Lovelace recently completed the sale of a smaller town: Bradian, British Columbia. Bradian was originally a gold mining town with 22 homes, power and phone lines, and, says Lovelace, “really mild winters and beautiful summers, a coastal climate.” It’s about an hour drive from Whistler, one of the best ski resorts in the world—at least in the summertime, when crossing the treacherous Hurley Pass is easiest. (In the winter, it’s more like six and a half hours.) It reached its peak in the 1930s, but panic struck in 1971, when President Richard Nixon cancelled the convertibility of the U.S. dollar to gold. Suddenly no longer pegged to the dollar, gold prices plummeted, and the town collapsed. Thousands of residents left.
Bradian, in Canada.
Bradian, in Canada. SHAUNDD/CC BY-SA 3.0
A few attempts were made to convert Bradian into a retirement community. Canadians, lacking hot-weather retirement spots like Florida and Arizona, often retire to the province with the mildest weather, British Columbia. The mining company, which owned the entire town, immediately sold Bradian to a developer. But Bradian proved too expensive and just a touch too isolated to make into the next Vancouver Island, and so was sold after the 1981 economic crash to a family who used it as a vacation spot. That family decided to unload it last year.
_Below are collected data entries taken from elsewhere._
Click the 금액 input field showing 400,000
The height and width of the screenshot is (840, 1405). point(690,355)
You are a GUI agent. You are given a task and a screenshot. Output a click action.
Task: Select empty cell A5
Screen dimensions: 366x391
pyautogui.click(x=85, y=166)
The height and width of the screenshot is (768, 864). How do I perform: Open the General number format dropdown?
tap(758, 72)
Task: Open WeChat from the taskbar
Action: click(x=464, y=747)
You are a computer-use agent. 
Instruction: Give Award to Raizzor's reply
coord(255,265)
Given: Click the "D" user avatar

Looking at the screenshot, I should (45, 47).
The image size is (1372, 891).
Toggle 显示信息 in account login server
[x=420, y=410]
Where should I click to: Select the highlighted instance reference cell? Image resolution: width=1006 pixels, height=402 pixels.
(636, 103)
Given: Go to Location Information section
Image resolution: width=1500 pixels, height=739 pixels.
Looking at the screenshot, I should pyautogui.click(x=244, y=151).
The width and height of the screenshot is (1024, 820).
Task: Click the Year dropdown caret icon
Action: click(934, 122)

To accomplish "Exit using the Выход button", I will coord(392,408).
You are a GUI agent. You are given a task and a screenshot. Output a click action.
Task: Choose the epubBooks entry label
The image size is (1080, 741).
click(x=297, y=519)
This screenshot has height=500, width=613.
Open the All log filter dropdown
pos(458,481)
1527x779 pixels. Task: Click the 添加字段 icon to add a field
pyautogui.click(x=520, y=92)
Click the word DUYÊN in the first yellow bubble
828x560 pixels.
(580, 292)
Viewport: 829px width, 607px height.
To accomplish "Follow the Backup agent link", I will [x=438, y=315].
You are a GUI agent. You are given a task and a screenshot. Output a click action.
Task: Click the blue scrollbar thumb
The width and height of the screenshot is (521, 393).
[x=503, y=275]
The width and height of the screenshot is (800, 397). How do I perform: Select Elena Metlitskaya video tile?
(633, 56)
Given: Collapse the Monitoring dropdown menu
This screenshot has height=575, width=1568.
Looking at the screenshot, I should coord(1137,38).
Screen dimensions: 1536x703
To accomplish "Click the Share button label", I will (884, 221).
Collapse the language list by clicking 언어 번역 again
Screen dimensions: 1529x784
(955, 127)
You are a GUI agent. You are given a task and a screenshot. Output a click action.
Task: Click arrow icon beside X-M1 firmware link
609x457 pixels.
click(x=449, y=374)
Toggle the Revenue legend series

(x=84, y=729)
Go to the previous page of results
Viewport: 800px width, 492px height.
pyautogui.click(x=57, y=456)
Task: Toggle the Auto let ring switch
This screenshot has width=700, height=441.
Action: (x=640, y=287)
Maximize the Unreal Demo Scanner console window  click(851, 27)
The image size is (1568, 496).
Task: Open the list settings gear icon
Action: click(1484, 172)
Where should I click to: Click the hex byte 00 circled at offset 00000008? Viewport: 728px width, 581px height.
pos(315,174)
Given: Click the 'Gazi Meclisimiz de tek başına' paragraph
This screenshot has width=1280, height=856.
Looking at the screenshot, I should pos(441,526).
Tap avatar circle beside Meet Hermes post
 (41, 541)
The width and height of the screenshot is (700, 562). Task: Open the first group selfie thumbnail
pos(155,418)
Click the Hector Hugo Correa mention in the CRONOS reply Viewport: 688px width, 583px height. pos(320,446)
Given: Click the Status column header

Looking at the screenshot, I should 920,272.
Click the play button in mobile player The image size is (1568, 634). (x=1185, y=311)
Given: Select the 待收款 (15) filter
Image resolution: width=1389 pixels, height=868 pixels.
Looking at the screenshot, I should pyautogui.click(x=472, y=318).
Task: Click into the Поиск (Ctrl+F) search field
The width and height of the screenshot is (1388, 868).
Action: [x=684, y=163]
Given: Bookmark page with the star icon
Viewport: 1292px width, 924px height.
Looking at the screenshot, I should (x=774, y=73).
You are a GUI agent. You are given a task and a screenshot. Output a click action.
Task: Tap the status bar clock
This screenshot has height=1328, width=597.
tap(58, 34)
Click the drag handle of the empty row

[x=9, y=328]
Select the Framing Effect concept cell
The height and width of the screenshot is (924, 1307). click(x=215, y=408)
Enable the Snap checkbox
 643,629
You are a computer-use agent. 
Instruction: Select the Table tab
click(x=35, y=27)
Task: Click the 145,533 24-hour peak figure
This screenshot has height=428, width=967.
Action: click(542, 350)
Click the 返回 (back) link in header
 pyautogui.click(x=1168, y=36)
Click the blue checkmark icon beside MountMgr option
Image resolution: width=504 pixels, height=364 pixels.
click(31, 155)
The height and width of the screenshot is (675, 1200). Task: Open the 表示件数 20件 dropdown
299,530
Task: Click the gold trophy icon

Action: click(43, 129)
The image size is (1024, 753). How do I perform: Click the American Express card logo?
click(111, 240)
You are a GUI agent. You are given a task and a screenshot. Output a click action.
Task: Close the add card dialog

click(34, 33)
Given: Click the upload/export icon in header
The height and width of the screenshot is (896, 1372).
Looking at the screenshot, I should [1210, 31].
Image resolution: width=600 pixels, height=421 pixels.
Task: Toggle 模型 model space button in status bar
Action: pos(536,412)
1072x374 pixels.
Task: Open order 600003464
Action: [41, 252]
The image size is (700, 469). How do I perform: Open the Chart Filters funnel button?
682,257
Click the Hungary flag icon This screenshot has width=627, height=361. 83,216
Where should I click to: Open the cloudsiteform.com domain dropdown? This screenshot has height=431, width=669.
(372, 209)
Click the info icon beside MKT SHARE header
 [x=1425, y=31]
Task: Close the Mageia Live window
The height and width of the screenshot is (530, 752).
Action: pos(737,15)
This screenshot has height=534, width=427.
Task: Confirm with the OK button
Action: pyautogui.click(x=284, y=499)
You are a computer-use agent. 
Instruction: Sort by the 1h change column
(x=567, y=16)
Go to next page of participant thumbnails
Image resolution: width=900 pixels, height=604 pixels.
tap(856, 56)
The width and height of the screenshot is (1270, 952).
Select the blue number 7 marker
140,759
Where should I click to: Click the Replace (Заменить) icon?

When trying to sell Bradian, Lovelace fielded dozens of serious inquiries from buyers; its proximity to both Whistler and Vancouver (the latter only four hours away), its many still-standing houses, and that it’s already on the electrical and phone grid makes it one of the most desirable ghost towns in all of Canada. But Lovelace was blunt about the condition of the town, which needs far more than a fresh coat of paint. “There’s a reason why we live in cities!” he says. “There’s a romance about [Bradian], but I tell people the same thing: know what you’re getting involved with.”
The town is not an easy fixer-upper, but earlier this year, Bradian was sold to a group of Chinese developers for around a million dollars.